> [Action item]: Reproduce the entries verbatim; no pictures.

> [Data to use]:
- - - -

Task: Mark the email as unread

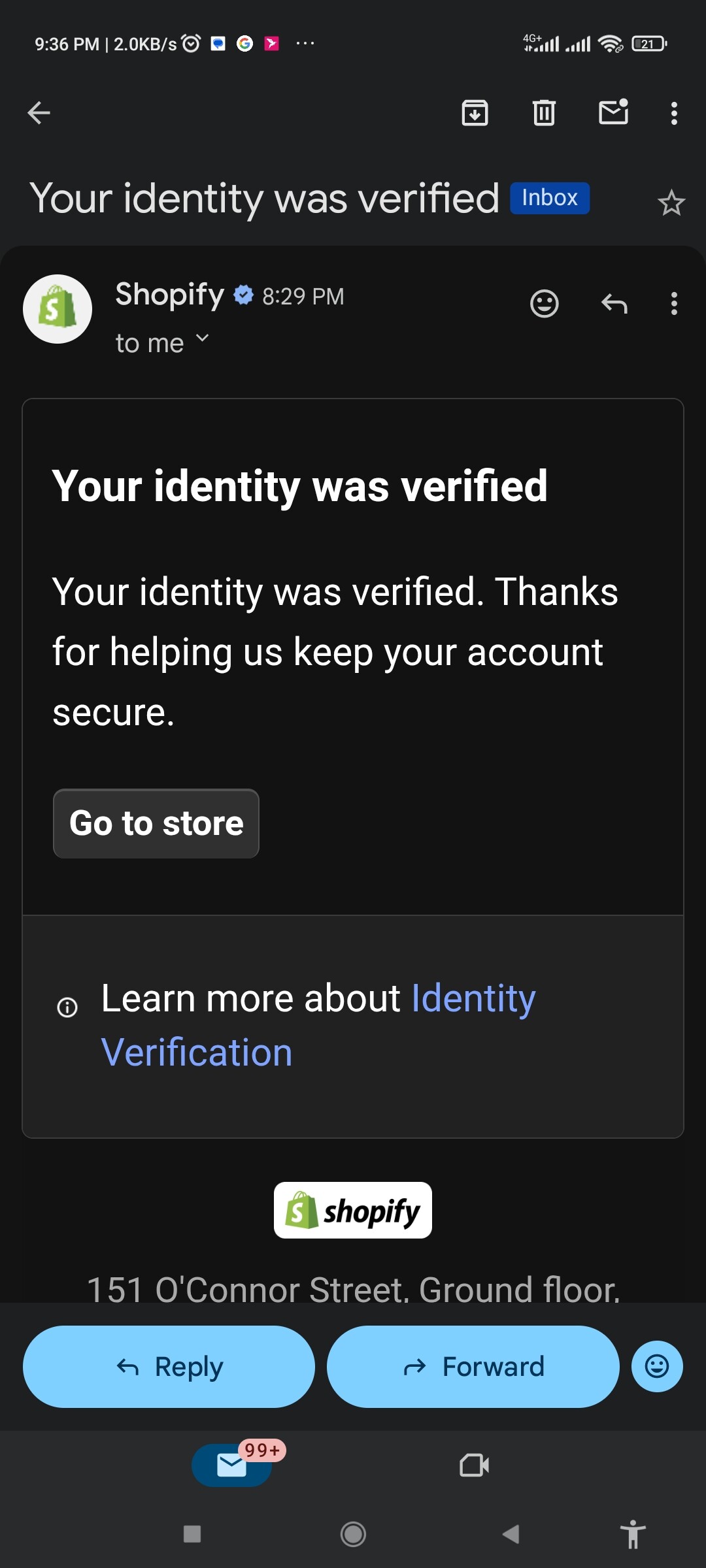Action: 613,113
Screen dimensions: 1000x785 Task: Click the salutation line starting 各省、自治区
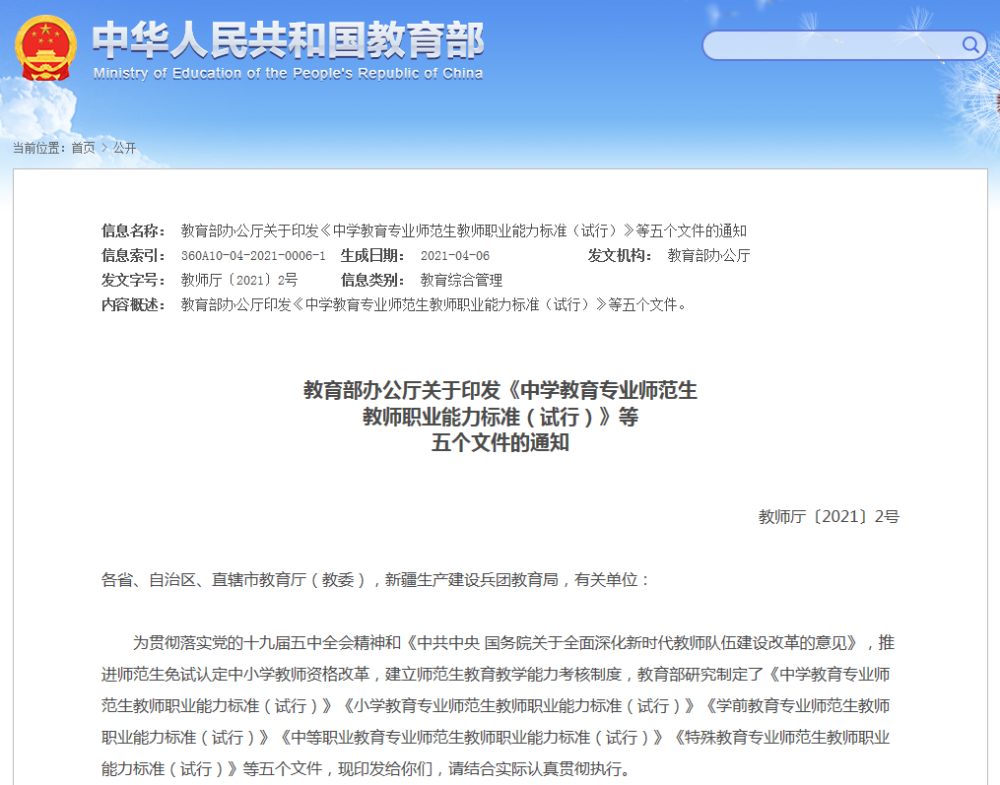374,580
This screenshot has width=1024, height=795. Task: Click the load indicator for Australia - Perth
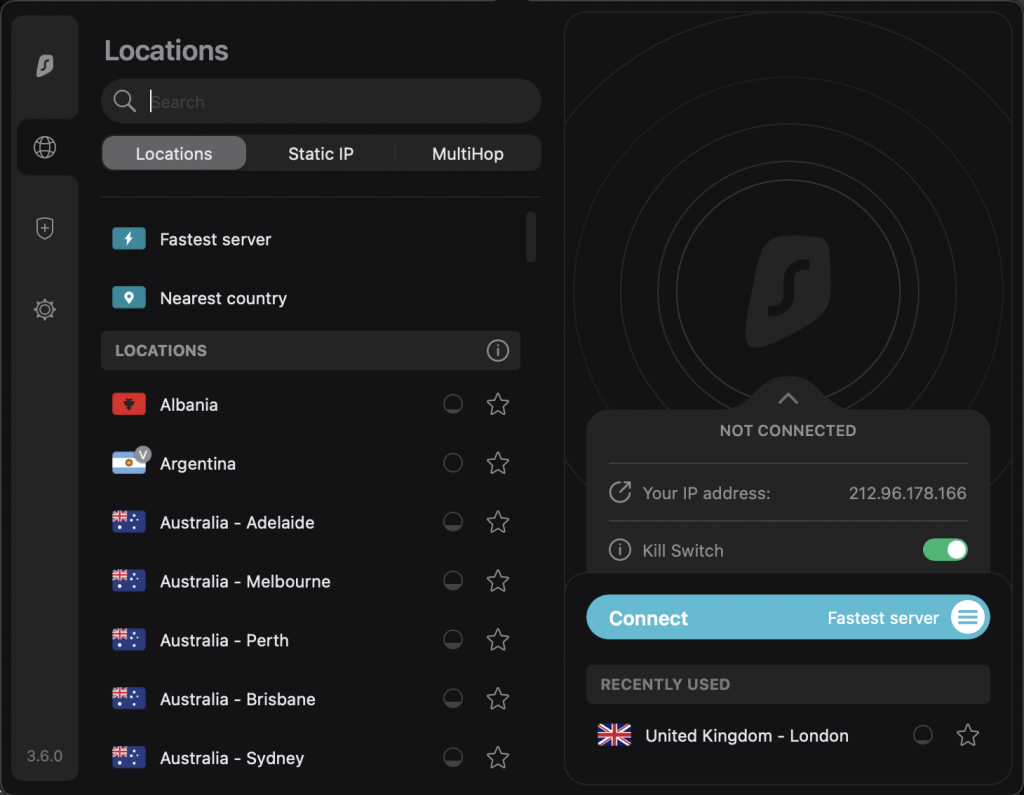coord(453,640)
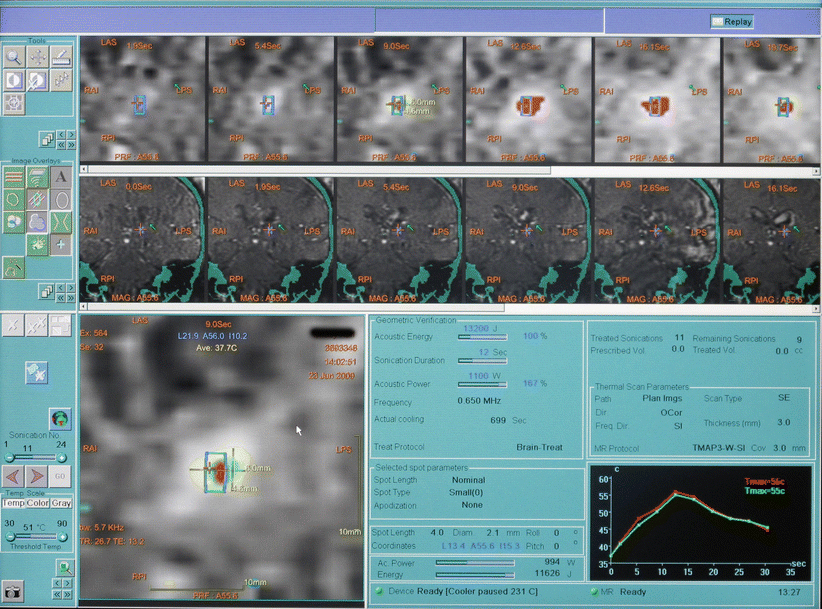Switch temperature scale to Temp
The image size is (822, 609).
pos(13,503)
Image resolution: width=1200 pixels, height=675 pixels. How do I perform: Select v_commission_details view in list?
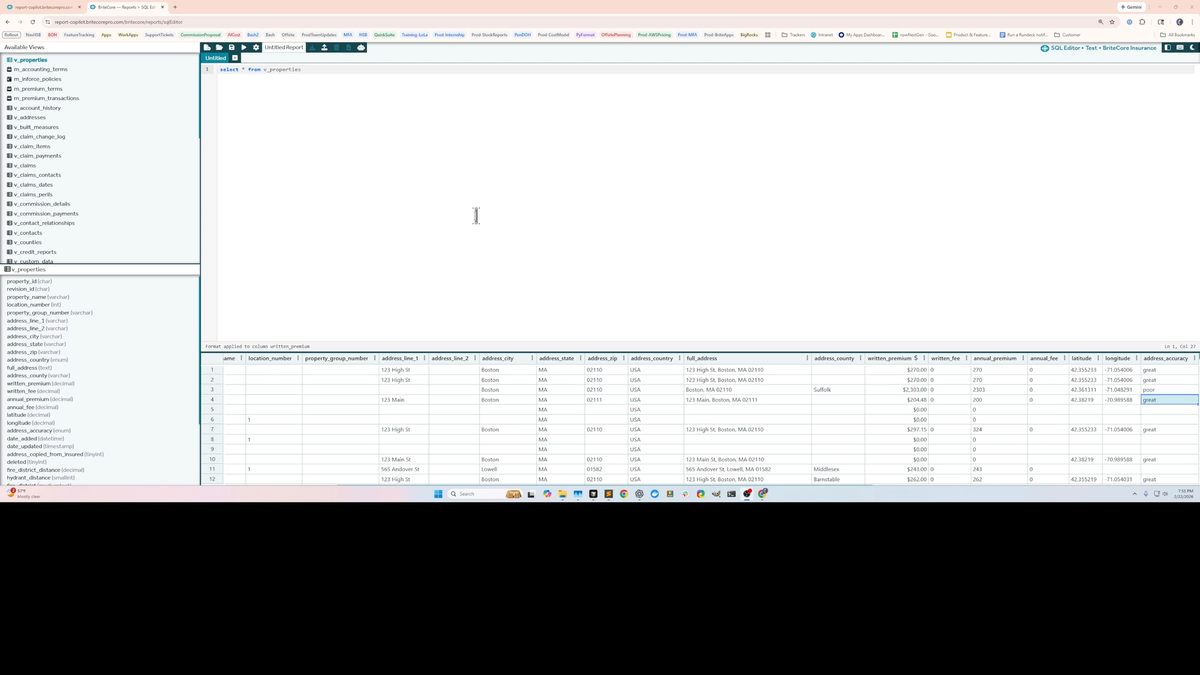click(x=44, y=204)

- - - -

> [Finished exercise]:
Task: Mark the email as unread

Action: 613,113
Screen dimensions: 1000x785 Task: Click the salutation line starting 各省、自治区
374,580
This screenshot has width=1024, height=795. Task: Click the load indicator for Australia - Perth
coord(453,640)
Switch temperature scale to Temp
The image size is (822, 609).
pos(13,503)
Image resolution: width=1200 pixels, height=675 pixels. How do I perform: Select v_commission_details view in list?
click(x=44, y=204)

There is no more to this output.